Return each line of the records holding the string "agent".

------ STUDY MATERIAL

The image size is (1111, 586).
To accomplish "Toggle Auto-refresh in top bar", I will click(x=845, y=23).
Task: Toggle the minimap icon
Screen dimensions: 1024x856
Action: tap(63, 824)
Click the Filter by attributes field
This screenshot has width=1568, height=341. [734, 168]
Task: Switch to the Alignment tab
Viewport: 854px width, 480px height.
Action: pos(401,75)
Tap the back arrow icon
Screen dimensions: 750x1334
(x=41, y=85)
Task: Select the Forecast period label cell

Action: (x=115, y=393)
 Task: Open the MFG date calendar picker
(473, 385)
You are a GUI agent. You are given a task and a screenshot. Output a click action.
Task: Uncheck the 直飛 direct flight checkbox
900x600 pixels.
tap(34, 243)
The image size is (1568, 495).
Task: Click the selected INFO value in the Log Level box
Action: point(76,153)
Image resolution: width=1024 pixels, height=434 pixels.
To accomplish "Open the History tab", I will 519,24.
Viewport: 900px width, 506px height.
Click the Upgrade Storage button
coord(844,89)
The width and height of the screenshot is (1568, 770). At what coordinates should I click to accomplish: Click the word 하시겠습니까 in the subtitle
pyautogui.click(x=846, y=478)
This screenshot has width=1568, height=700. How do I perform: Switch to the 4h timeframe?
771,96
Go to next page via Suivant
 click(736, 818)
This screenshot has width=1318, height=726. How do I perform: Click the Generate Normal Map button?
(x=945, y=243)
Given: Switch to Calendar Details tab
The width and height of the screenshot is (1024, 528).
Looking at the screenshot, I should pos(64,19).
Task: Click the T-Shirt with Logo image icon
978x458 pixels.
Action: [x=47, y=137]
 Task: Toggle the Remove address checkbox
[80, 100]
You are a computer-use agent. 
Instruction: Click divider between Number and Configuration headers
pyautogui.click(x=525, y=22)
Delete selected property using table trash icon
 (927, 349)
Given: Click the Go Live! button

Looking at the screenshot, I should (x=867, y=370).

------------

-- TASK SOLUTION --
You are a GUI agent. You are given a task and a screenshot. Output a click action.
You are a computer-use agent. 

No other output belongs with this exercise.